KUALA LUMPUR (March 9): The government is reviewing the renewable energy export ban, said Minister of Natural Resources, Environment and Climate Change (NRECC) Nik Nazmi Nik Ahmad.
NRECC will also introduce a framework for third party access (TPA) for the national grid in the third quarter of this year.
The ban, announced by the previous government in October 2021, remains in place, the minister said. However, if Malaysia does export RE, it can and must sell at market rates or even above that due to strong demand in the international market for it, he added.
"There has been a few discussions in the Cabinet where the NRECC together with the Ministry of Economy and Miti (Ministry of International Trade and Industry) were asked to look into the pros and cons... not just the [RE] exports but also the cross-border electricity trade.
"It is happening now, because PM brought up [the matter] in the Cabinet twice. I will have to present a paper soon," Nik Nazmi told reporters at a press conference after launching the Malaysia Energy Transition Outlook report here.
In his keynote address earlier, Nik Nazmi said RE exports at market rates will subsequently give the country the wherewithal to scale up on RE, including to make technology cheaper and introduce new technologies like battery storage that will not be attractive if supplied at Malaysia's tariff rates, he added.
"We also don't have to sell all the green electrons produced to ensure Malaysian industries benefit [as well]. This is not a zero-sum game," he said.
Exporting RE presents fascinating opportunities for Malaysia as a possible centre of the Asean power grid, Nik Nazmi said. He pointed to Singapore, which is using Malaysian grid to buy up to 100MW of electricity generated in Laos from hydro power.
"We can leverage from the strong demand from our neighbours and create a financial framework to decarbonise," Nik Nazmi added.
Aside from banning RE exports, the current regulation also limits non-renewable exports capped at 100 megawatts (MW) at the time.
The same month Malaysia announced the RE export ban in October 2021, Singapore said it would issue two Requests for Proposal for up to a total of four gigawatts of low-carbon electricity imports into the island-state by 2035.

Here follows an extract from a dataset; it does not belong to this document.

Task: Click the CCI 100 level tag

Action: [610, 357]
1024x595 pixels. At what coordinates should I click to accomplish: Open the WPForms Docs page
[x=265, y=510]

In January this year, YTL Power International Bhd's wholly owned subsidiary in Singapore collaborated with Tenaga Nasional Bhd's (TNB) unit to supply 100MW of electricity from Malaysia to Singapore via the newly upgraded interconnector.
On the TPA access for the national grid, plans for such framework was previously scheduled to be prepared by end-2022, according to the now-defunct Malaysia Electricity Supply Industry 2.0 masterplan rolled out by the Pakatan Harapan government in late-2019.
Grid TPA will allow a power producer to sell power directly to a consumer, requiring only to pay a "toll" or wheeling charges to grid operator TNB.